I really liked Daniel Tunkelang's summation of excessive Twitter following as the attention economy's equivalent of a Ponzi Scheme.
Being efficient in Twitter is really a study in transactive memory-- figuring out who knows what and making the connections we can depend on to complement our own knowledge. In other words, it's about identifying who knows certain information, not necessarily investing in learning/encoding the information itself. Of course that assumes your goal is using Twitter as a means of information-seeking...
Regardless, a transactive memory system is an interesting framework to understand our interconnections (why we follow and are followed). Dan Wegner is the brilliant psychologist who devoted much of his time in the mid-80's to crack the code on transactive memory -- transforming people's perception of a "group mind" from a term associated with blind herd mentality to one that takes into account the complex gestalt of a group.

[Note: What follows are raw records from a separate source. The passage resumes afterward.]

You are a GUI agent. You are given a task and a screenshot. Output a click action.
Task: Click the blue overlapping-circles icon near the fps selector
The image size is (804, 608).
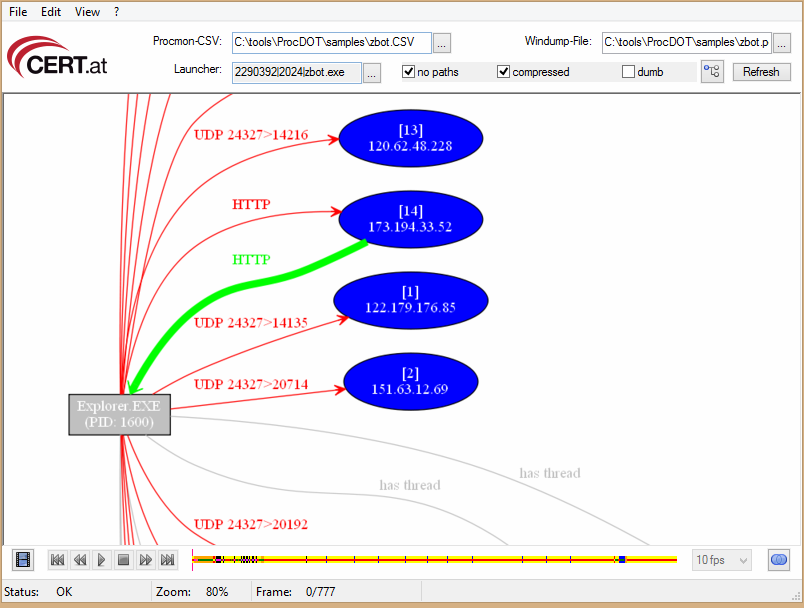pos(778,560)
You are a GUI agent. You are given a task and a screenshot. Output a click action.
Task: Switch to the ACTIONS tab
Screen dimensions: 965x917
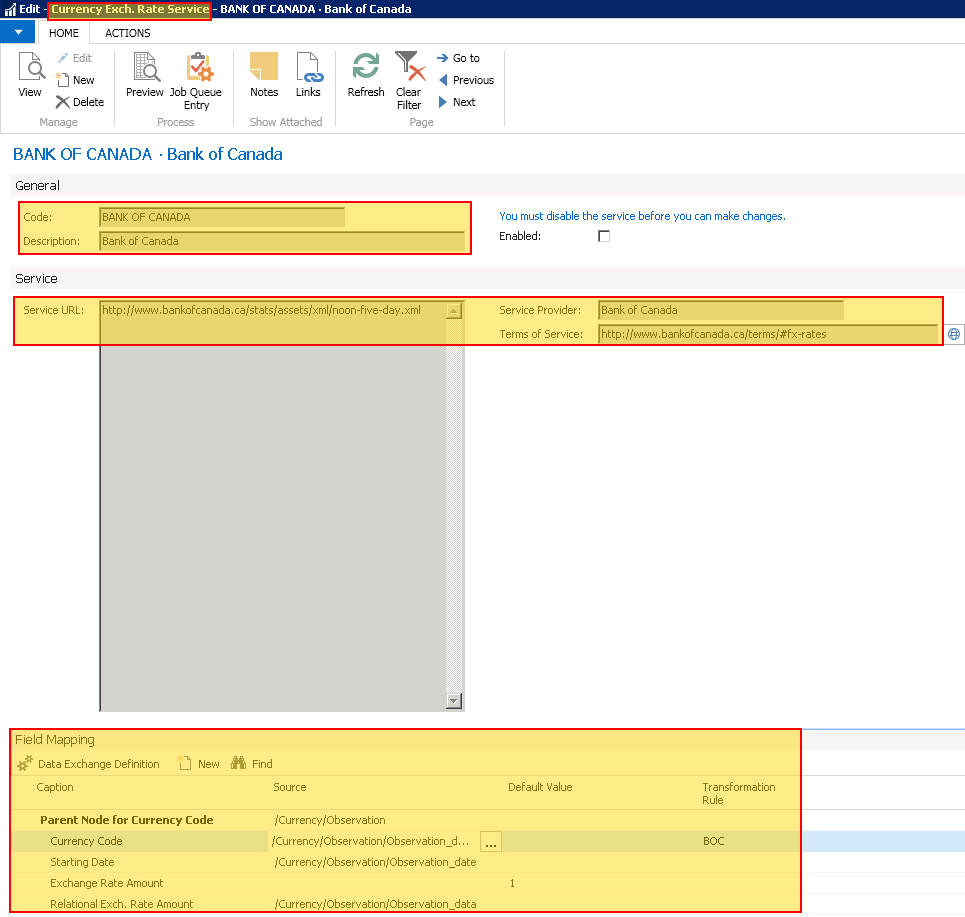pos(127,32)
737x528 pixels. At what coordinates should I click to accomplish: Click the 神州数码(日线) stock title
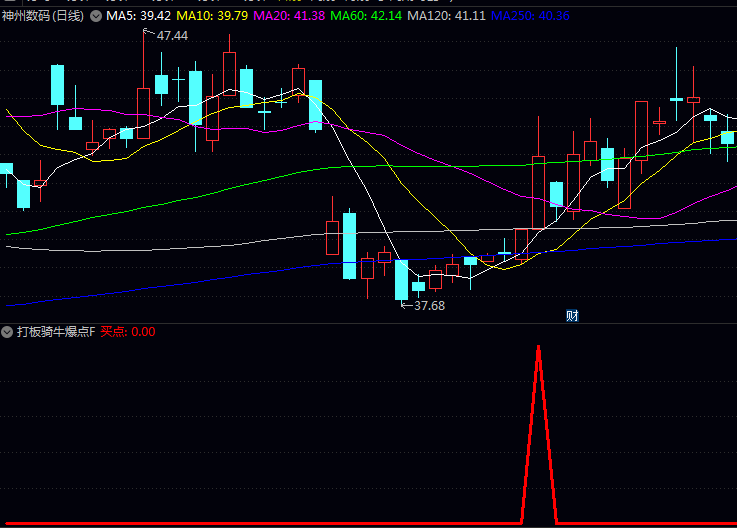click(x=43, y=17)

Another way of thinking about this is whether the group mind of Twitter is an echo chamber of bandwagoning or a rich social network that, in Wegner's words "transcends [such] uniform agreement."
The question goes back to your motivation for following. Do you depend on communication with the people you follow to gain access to information, or store expertise you lack? For presumed reciprocity in order to broadcast your message further, yield more 'influence'? To validate our own opinions and beliefs? How similar vs. diverse are the individuals that make up our networks?